The Shining is Stephen King’s masterwork of horror, which makes peace-loving John Lennon’s influence on the novel all the more shocking. Not only is The Shining one of King’s most respected and well-known works, but it’s also one of his scariest, and it’s hard to imagine how a John Lennon song had such a profound impact on it.

The Shining is one of Stephen King’s most respected and well-known works, and it’s no secret King is inspired by music. In fact, he often quotes song lyrics as epigraphs at the beginnings of his books. In interviews, King has shared how he listens to music while he writes his books. Although he does this mostly for his own entertainment, sometimes a particular song or lyric will find its way into his work, and in this case, it was a John Lennon song. Some of his more accessible songs had catchy beats and lyrics that made them into big hits. Today, perhaps John’s most well-known song is “Imagine”, but that is not the only popular song he produced as a solo-artist that had an important impact on popular culture, including the song that inspired one of King’s most famous horror book.
“Instant Karma” is one of John Lennon’s most popular songs, and its lyrics played a major role in Stephen King’s The Shining. A repeated line in the song is “we all shine on”, used in the refrain. This phrase inspired King to call the psychic ability some of the characters in his novel posses, including the young Danny Torrance, “the shining.” King was then going to call the book The Shine, but after someone pointed out to him that the term was sometimes used as an insult against black people, he changed it to The Shining. Either way, the title of the book and powers came from Lennon’s song.
Sadly, Stanley Kubrick’s movie version of The Shining does not contain any reference to John Lennon or his music, but there is a connection in Stephen King’s long-awaited sequel, Doctor Sleep. King often includes easter eggs in his novels, with references to other parts of the King Universe, and Doctor Sleep is no exception.
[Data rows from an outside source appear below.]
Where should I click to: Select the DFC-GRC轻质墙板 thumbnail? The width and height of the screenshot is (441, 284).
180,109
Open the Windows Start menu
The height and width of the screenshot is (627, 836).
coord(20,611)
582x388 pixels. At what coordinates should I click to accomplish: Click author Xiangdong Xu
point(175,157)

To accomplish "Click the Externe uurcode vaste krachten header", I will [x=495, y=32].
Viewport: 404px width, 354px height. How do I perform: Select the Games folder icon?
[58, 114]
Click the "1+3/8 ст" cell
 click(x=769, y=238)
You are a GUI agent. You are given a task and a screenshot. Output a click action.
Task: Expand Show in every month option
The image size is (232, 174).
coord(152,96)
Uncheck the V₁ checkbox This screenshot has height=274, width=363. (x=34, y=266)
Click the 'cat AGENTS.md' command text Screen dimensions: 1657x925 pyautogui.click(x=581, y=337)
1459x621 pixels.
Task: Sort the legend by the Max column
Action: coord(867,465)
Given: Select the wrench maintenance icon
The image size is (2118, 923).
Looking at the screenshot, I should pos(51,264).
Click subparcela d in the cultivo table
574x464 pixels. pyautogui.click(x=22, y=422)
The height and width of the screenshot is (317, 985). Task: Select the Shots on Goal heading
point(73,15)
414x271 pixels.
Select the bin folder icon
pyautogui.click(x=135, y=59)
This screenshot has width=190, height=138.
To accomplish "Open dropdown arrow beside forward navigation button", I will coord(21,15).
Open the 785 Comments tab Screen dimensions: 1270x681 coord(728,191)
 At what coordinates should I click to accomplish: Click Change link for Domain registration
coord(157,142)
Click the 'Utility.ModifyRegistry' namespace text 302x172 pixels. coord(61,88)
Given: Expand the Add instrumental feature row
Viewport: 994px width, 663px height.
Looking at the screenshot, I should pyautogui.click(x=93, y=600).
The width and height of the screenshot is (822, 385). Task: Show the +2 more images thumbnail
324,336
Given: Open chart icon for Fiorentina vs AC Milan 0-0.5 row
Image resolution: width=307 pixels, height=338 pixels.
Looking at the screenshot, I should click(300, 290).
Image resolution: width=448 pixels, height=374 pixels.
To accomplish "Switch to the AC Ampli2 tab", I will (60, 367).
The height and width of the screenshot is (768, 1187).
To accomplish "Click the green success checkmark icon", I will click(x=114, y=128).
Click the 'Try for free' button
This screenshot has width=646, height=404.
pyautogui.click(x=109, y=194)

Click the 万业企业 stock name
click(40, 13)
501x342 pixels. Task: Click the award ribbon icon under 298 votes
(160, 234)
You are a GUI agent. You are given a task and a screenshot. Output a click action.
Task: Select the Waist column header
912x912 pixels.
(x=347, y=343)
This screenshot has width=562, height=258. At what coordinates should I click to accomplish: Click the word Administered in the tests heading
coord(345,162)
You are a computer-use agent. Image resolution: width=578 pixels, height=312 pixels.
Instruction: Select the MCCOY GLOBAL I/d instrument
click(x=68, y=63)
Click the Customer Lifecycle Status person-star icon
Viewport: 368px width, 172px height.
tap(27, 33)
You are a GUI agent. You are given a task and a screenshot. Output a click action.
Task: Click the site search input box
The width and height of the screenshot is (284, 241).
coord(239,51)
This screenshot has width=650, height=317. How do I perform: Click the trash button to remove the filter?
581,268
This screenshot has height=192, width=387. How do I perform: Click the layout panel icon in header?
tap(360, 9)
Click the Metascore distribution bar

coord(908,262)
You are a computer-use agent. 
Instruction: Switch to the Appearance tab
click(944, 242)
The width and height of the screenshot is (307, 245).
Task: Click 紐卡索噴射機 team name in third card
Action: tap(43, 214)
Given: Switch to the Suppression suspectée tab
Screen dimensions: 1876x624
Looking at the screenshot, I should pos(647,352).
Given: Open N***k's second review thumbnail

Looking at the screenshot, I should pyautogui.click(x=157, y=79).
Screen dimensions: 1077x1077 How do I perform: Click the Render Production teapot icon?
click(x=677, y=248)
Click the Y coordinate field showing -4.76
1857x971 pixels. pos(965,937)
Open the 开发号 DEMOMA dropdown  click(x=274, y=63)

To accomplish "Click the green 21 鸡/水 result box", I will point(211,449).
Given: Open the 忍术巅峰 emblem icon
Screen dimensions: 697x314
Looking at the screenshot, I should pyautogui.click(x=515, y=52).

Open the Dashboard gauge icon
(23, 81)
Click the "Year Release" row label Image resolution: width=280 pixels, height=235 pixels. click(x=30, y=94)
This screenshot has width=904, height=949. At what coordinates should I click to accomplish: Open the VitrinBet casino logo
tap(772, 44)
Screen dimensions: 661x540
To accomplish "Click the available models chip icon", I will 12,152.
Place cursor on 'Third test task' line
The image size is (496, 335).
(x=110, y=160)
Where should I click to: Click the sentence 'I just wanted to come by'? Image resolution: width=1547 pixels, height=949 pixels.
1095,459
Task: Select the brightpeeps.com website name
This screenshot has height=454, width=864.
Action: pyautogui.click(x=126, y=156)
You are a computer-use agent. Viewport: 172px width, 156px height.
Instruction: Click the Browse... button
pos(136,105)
In The Shining sequel, a grown-up Danny Torrance once again begins to have some disturbing encounters related to his “shine” power.
At one point, Danny Torrance in Doctor Sleep hears the Beatles song “Not a Second Time.” This, of course, is a direct reference to his fear of having to go through more ghostly terror similar to what he experienced as a child at the Overlook Hotel. However, this is also a connection to Beatles member John Lennon. It’s possible that King included this as a nod to his original inspiration for The Shining.